Hacker News new | ask | show | jobs
by itronitron 2903 days ago
A lot of those > 1TB data sources are very standardized, they can be mapped to a schema, in which case indexing the data supports interactive queries and analytics. Hadoop seems well suited for data that needs to be processed in very different and changing ways.
2 comments

I think this is the other point that's so often missed/ignored in the "big data" discussion: there's a middle ground between everything-fits-in-memory and must-be-distributed.

The Adam Drake article alludes to it only in the last sentence by mentioning traditional relational databases as an alternative.

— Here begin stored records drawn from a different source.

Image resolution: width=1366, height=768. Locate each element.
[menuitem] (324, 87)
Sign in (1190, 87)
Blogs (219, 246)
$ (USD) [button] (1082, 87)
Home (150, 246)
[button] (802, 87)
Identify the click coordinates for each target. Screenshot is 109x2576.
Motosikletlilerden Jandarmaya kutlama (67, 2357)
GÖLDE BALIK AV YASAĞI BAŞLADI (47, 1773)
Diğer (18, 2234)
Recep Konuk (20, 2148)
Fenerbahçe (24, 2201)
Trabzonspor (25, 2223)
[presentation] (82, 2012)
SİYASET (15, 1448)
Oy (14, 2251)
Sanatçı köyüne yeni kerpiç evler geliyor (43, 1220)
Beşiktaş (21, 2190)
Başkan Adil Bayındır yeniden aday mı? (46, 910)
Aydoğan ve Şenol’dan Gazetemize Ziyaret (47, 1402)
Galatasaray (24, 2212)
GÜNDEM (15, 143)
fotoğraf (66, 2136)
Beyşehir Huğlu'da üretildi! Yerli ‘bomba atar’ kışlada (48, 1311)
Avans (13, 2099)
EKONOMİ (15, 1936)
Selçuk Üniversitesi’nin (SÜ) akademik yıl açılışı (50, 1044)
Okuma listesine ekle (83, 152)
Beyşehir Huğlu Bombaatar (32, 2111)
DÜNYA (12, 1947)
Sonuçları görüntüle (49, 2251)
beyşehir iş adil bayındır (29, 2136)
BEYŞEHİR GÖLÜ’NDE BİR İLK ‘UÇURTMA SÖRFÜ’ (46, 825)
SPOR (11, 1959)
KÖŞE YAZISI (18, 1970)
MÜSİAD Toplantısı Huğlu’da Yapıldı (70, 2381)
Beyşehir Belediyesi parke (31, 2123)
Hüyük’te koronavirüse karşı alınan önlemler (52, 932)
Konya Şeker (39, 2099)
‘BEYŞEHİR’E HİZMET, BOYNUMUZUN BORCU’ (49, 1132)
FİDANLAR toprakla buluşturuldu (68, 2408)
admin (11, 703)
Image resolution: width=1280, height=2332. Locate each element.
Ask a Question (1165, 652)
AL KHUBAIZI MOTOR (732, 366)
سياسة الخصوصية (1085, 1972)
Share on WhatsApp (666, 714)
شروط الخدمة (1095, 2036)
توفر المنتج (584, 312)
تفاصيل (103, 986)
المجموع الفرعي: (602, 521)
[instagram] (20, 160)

For workloads that are relatively I/O-heavy and CPU-light, it's very hard to beat local SSDs (or even HDDs in enough quantity) attached to a single [1] node, if the competition is distributed storage attached by ethernet. It only takes a couple 600MB/s SSDs to saturate a 10GE. A server with 48 lanes of PCIe 3 slots could take the I/O of 78 of them.

100Gb/s networks are getting close. For upwards of $1k per server (NIC and switch port) one can bring that ratio closer to 4:1 from 39:1. I'd expect this is the attractive route for anyone with CPU needs that can't be met by a 4-socket server.

[1] Yes, there can be more than one node with copies for redundancy, as has been complained about elsewhere in the sub-thread, or even scalability

You're absolutely right. Probably my estimate of "anything greater than 1TB" was not quite the right number. At that point, though, careful indexing is probably the more expert option. It's easy to throw data into EMR now if you're not super concerned about performance/cost, and it doesn't require you to think through how your data will need to be indexed to support your future needs.